Третьяков набивал патронами плоский магазин немецкого автомата:

— Дураки немцы, могли нас подпустить. У него в груди отлегло и вся простуда куда-то девалась.

— Вот погодите, жиманут немцы Оттуда, — пообещал Обухов, будто радуясь.

— Если есть чем.

— У него есть!

Обратно шли веселей. И путь показался короче. На огневых позициях ковырялись в грязи, рыли орудийные окопы. Комбат Городилин выслушал недоверчиво, снова и снова переспрашивал: «А наша, наша пехота где?» И опять заставлял рассказывать, как они шли, откуда их обстреляли: все никак не мог принять, что их батарея, тяжёлые их пушки, стоят здесь без всякого прикрытия, почти без снарядов, а впереди — немцы.
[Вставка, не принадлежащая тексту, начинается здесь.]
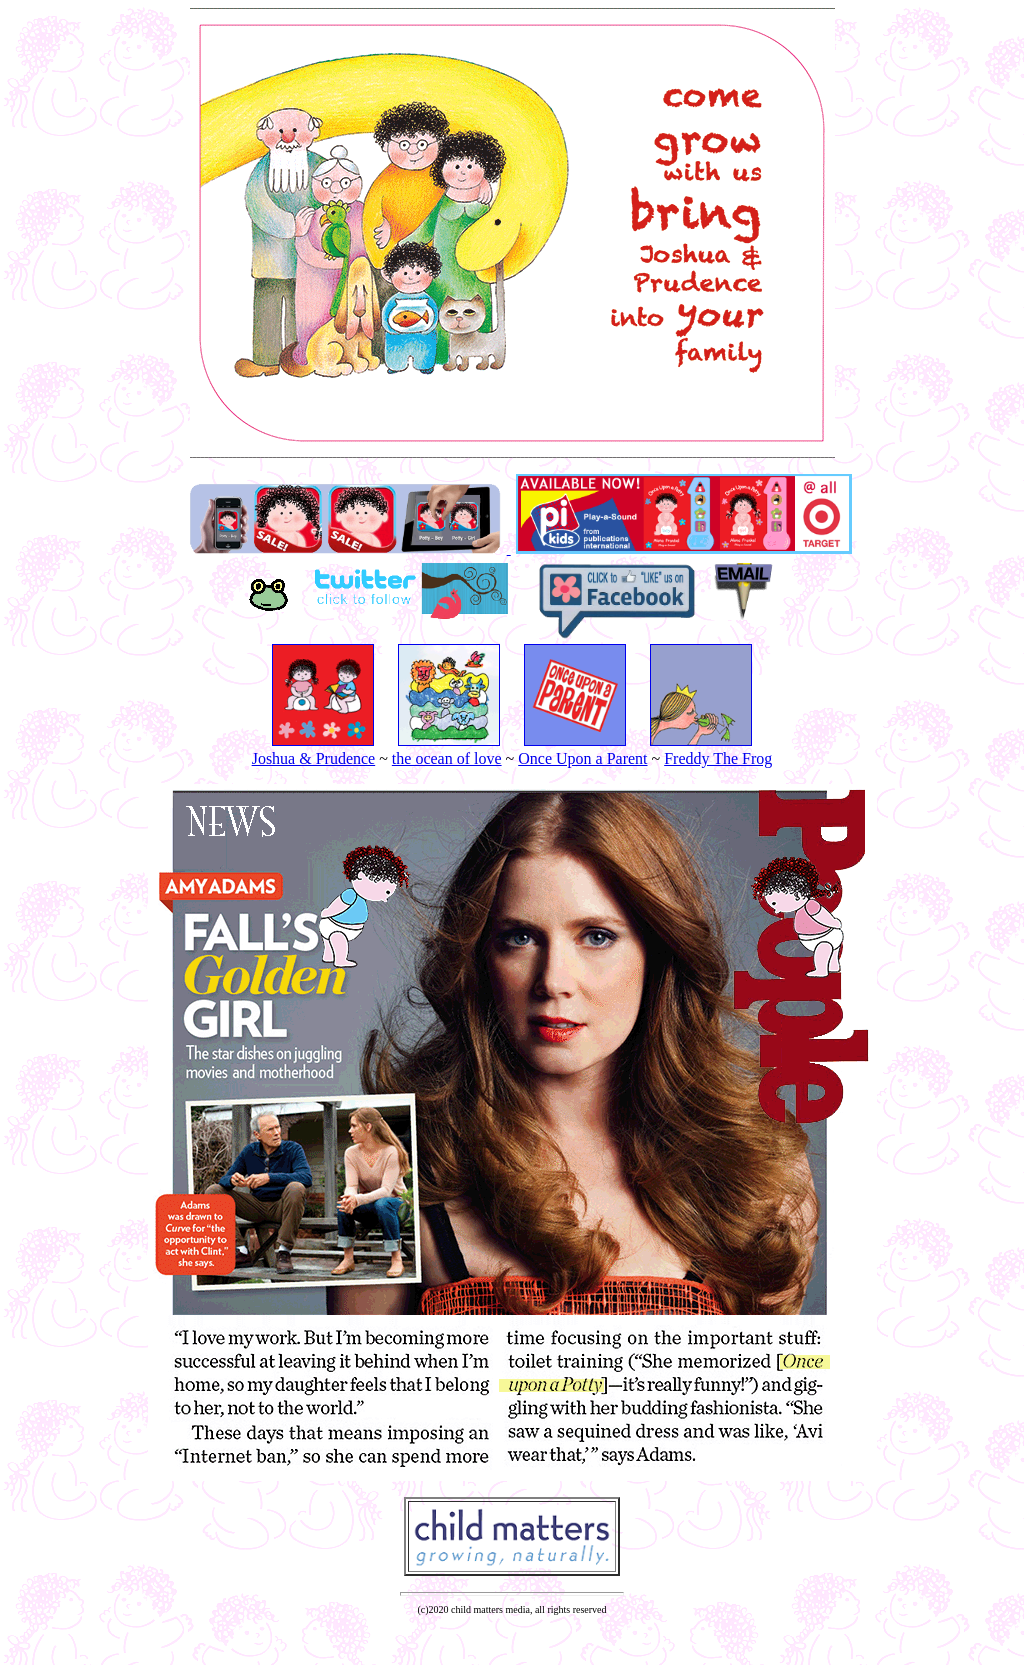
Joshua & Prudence (314, 758)
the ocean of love (447, 758)
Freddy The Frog (718, 758)
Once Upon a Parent (582, 758)
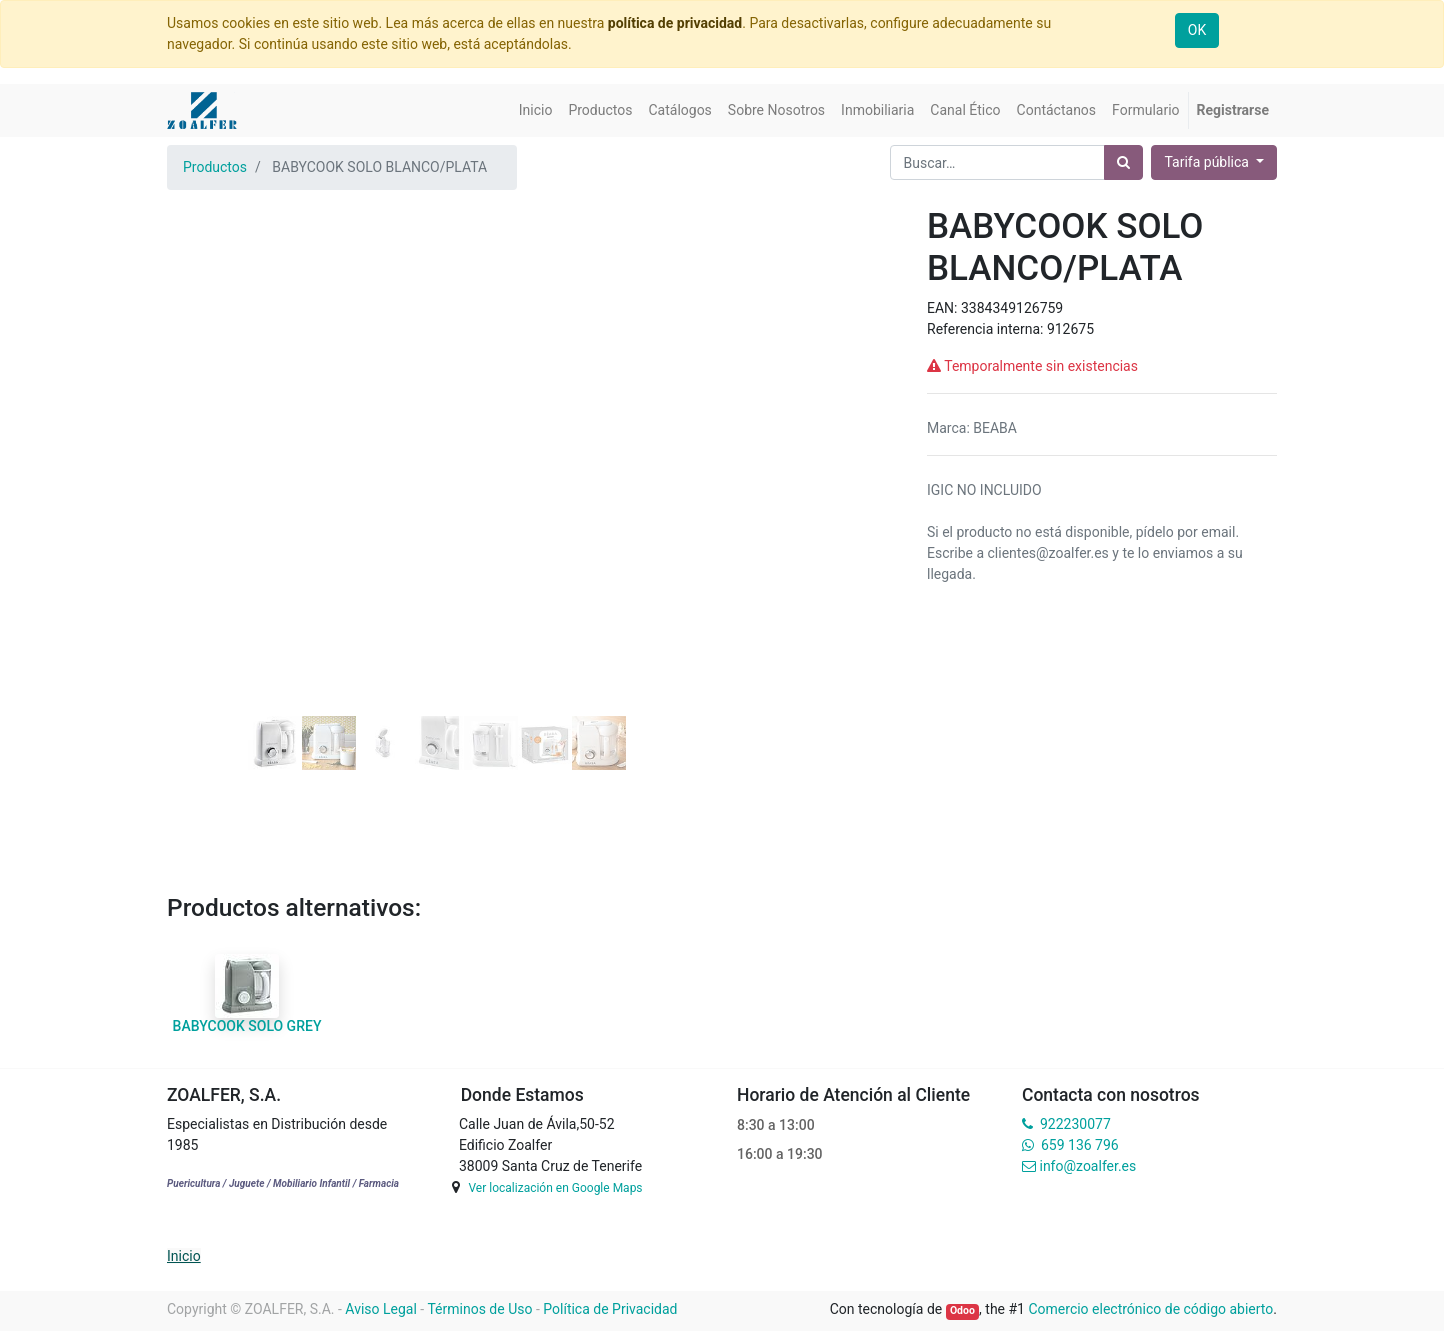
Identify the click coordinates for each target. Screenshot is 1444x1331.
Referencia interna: (987, 329)
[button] (207, 406)
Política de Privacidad (610, 1309)
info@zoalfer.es (1087, 1166)
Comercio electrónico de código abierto (1150, 1309)
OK (1197, 30)
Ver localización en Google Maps (555, 1188)
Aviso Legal (381, 1309)
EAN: (944, 308)
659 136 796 (1079, 1145)
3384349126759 (1012, 308)
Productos (215, 167)
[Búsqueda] (1123, 162)
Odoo (962, 1310)
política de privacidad (675, 23)
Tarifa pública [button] (1208, 162)
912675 (1070, 329)
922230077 (1075, 1124)
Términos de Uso (479, 1309)
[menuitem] (536, 110)
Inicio (184, 1256)
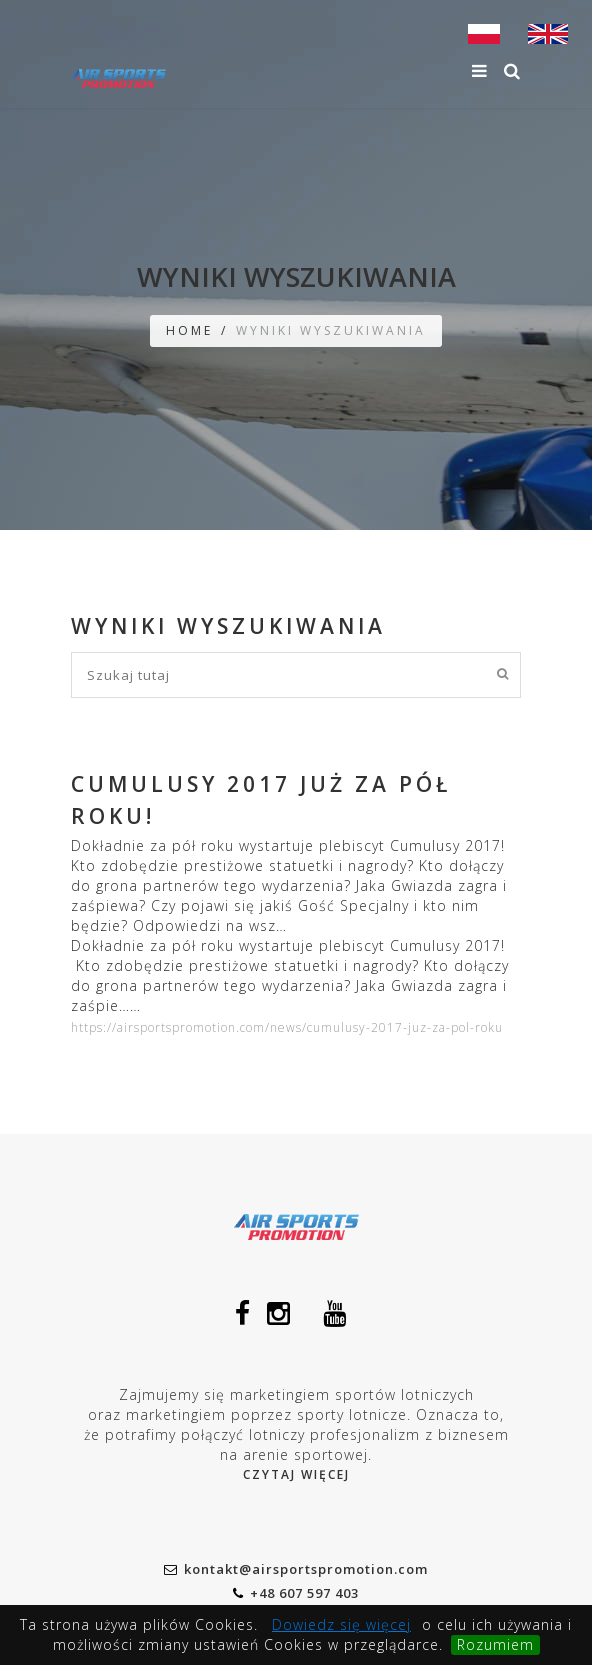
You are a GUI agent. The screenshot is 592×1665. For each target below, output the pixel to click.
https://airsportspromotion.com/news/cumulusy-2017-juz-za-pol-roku (287, 1027)
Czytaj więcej (296, 1474)
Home (189, 330)
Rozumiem (495, 1644)
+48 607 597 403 (296, 1593)
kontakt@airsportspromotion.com (296, 1569)
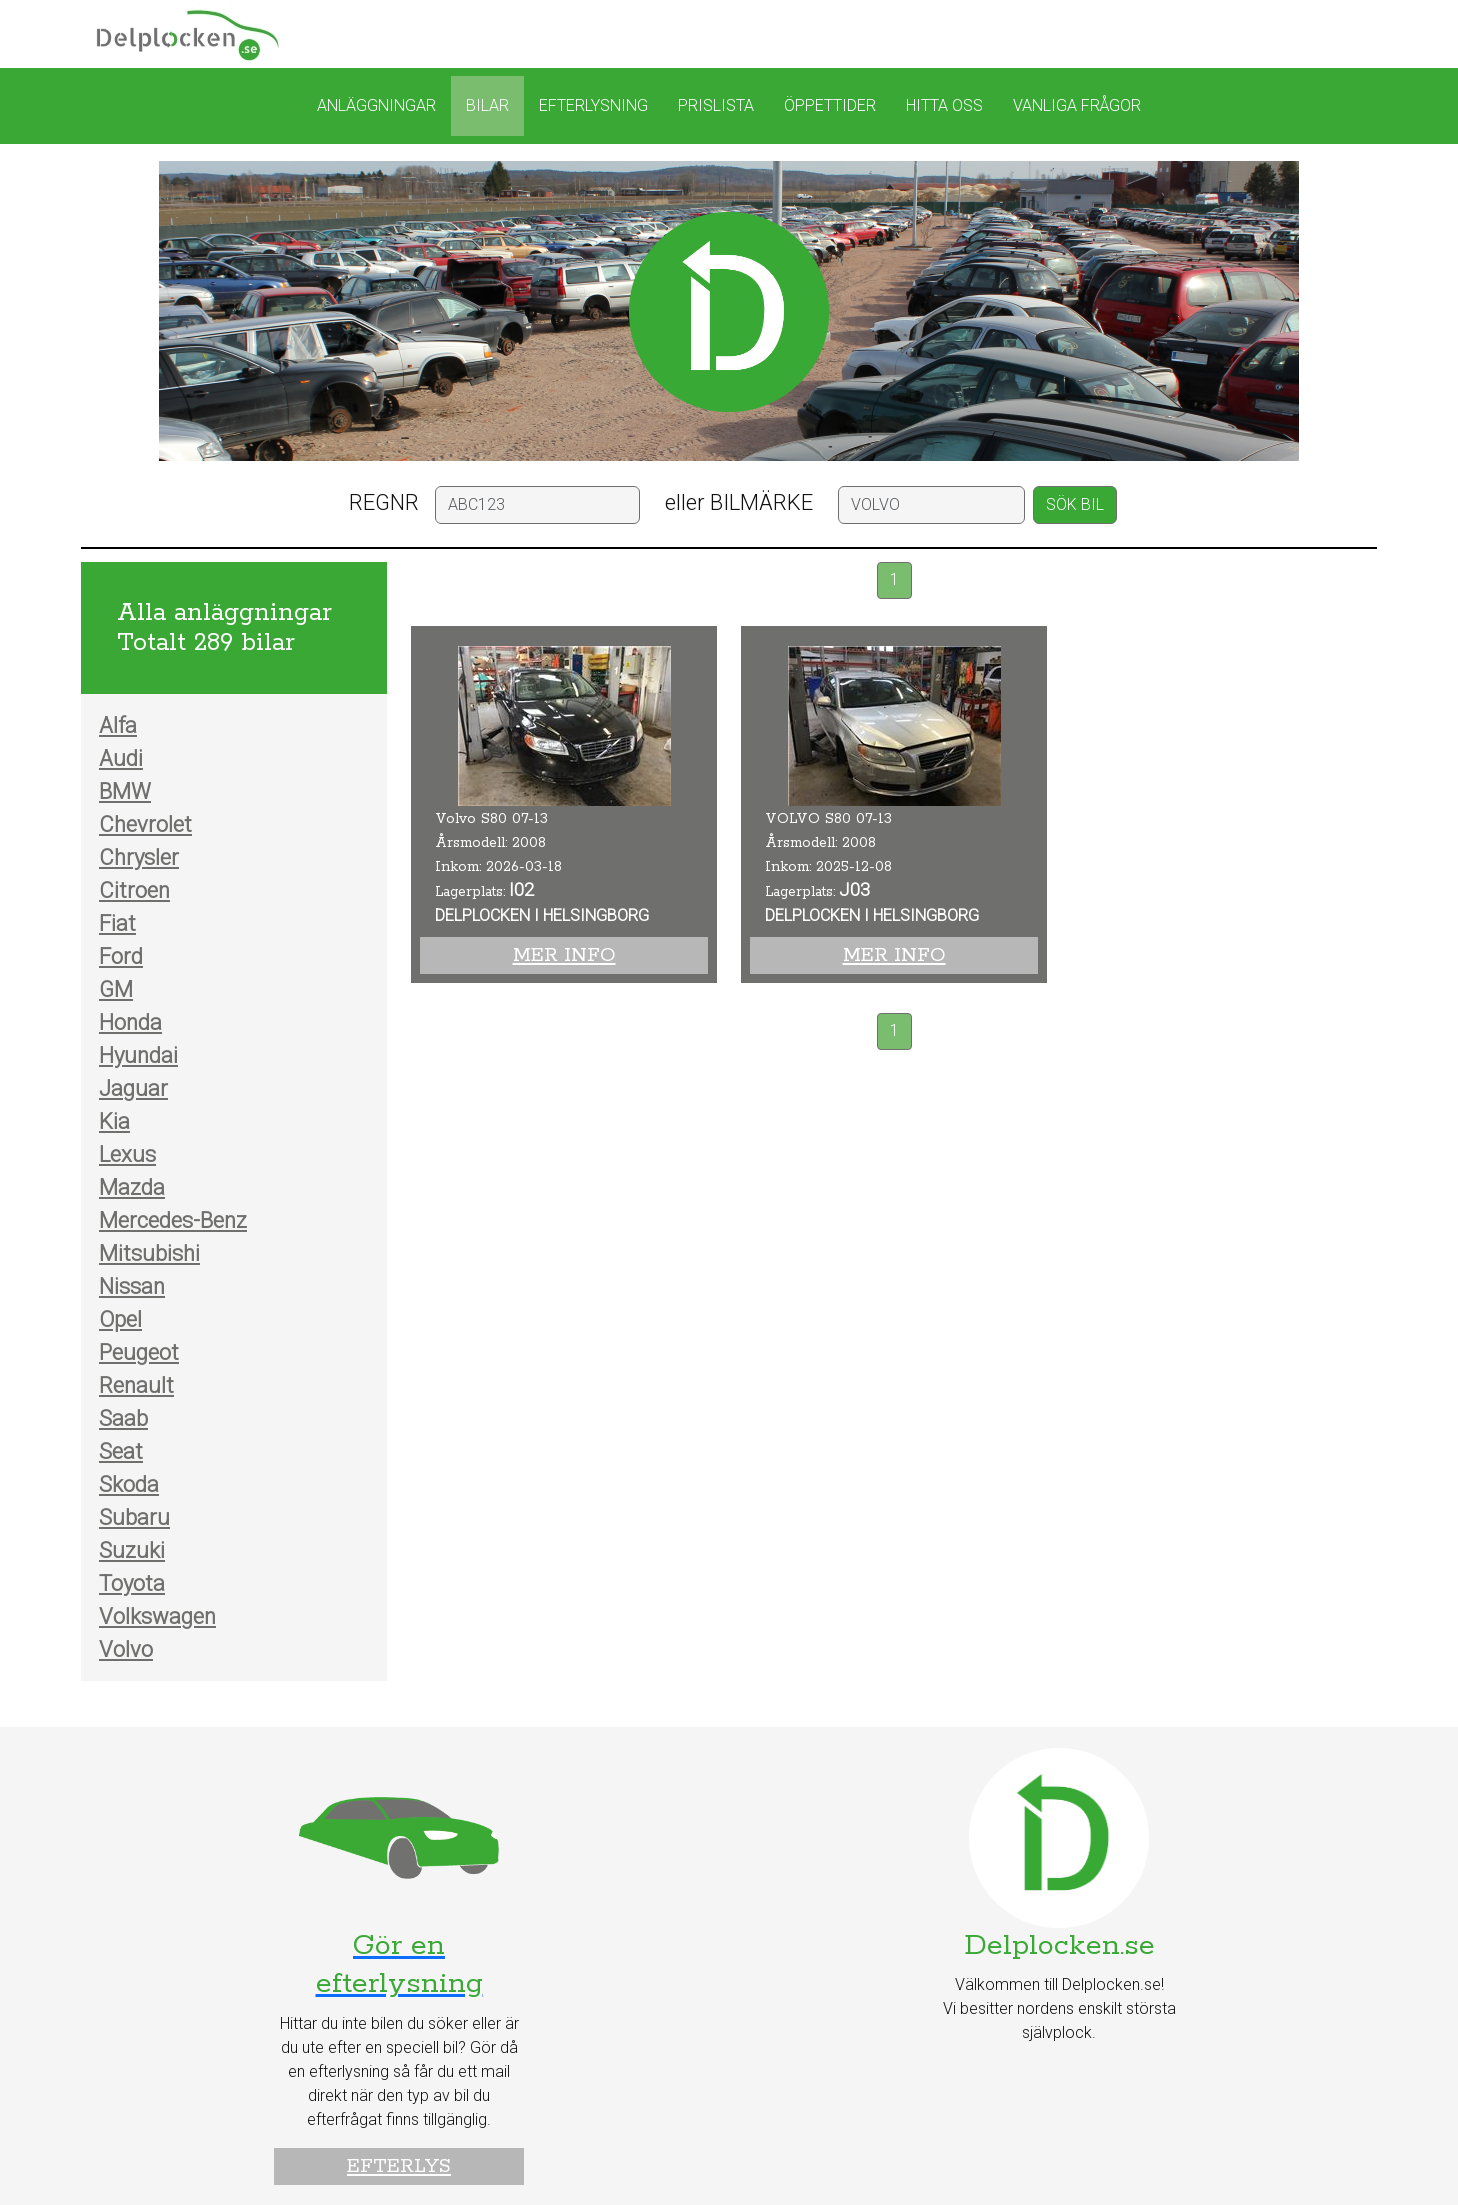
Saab (123, 1418)
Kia (114, 1121)
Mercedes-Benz (173, 1220)
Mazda (132, 1187)
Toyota (132, 1583)
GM (116, 989)
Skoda (129, 1484)
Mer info (564, 955)
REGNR (384, 502)
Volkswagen (157, 1616)
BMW (125, 791)
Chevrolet (145, 824)
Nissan (132, 1286)
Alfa (118, 725)
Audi (121, 758)
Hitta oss (944, 105)
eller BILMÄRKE (739, 502)
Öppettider (830, 105)
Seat (121, 1451)
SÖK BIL (1075, 504)
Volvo (126, 1649)
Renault (136, 1385)
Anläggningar (376, 105)
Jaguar (133, 1088)
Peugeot (139, 1352)
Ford (121, 956)
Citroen (134, 890)
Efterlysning (593, 105)
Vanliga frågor (1077, 105)
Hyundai (138, 1055)
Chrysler (139, 857)
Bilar (487, 105)
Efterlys (399, 2166)
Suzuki (132, 1550)
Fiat (117, 923)
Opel (120, 1319)
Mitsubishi (149, 1253)
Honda (130, 1022)
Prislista (716, 105)
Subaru (134, 1517)
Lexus (127, 1154)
— Давайте, комбат, мы левей пойдём, узнаем, кто там? — предложил Третьяков. Но тот отчего-то разозлился:

— Вы чем советы подавать… Советчики!

Сырой день рано стал меркнуть. Там же, на гребне, где они с Обуховым курили в кустарнике, заняли в сумерках наблюдательный пункт, дотянули сюда связь. Разведчики, греясь, по очереди долбили землю лопатой, по очереди вели наблюдение. Темнело. Туман сгустился, закрыл поле, и вскоре не видно стало ничего.

Земля, промёрзшая в глубине, плохо поддавалась лопате. Насыпали небольшой бруствер впереди, наломали веток, натаскали сена. Сидели, вслушивались. Третьяков чувствовал, как жар подымается в нем. Сильно зябла спина, временами он не мог унять дрожь.

Было совсем темно, когда услышали шаги, тяжёлое дыхание нескольких человек: кто-то шёл к ним со стороны огневых позиций. Ждали молча. Тяжёлое дыхание приближалось. Мутно посветлело у немцев: там, не взойдя, гасла ракета, задушенная туманом. При этом брезжущем свете разглядели четверых. Шли по связи. На полголовы выше других — Городилин, кто-то малорослый рядом с ним. Когда подошли ближе, узнали в нем командира дивизиона. Двое разведчиков сопровождали их.